Warning: The weak of stomach may wish to stop here. On the other hand, anyone visiting this blog regularly should know to expect it by now.
As I recently mentioned, we found out at shearing that the boys were, um, a bit more boy than we had thought. According to Meg, this is sometimes done to maintain the testosterone levels in animals being raised for meat (as most ram lambs are), while cooking their little swimmers to minimize the risk of unwanted breedings.
In fact, over the past week they've become rather amorous with Posey, who suddenly decided that maybe they weren't so bad. Seeing as she's had a rather long dry spell, I suppose it's understandable. Shaun Fergus seemed to be the most attentive to their collective needs. It also turns out that whoever banded him was sloppy and only got half the scrotum, meaning not only has he earned the nickname "Lowball", there may be a chance that his boys weren't quite as cooked as they were supposed to be.
So I brought them in to work with me last night so that we could do a proper snip job this morning and, a few issues with IV catheters notwithstanding, everything went, well, swimmingly.
Mountain oysters, anyone?
The one at lower left is the one with greatest potential to cause trouble.

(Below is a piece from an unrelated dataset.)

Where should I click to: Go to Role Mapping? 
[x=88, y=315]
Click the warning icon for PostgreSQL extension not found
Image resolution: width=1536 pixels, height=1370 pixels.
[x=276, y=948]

The others are all a bit underdeveloped as a result of the increased heat, but Ol' Lowball there is a fair bit larger, meaning there's some possibility that, despite his tender age and lack of experience and Posey's (hopefully) atrophied and unused ovaries, we could see an unplanned new addition to the farm come May. I'll keep y'all posted.
In the meantime, being a sharing sort, I thought my coworkers might get peckish during the night.
I hear that brining improves the flavor.
Fortunately, the boys don't seem to be carrying a grudge for the injustice visited upon them, but I expect a little extra attention will be in order for the next few days.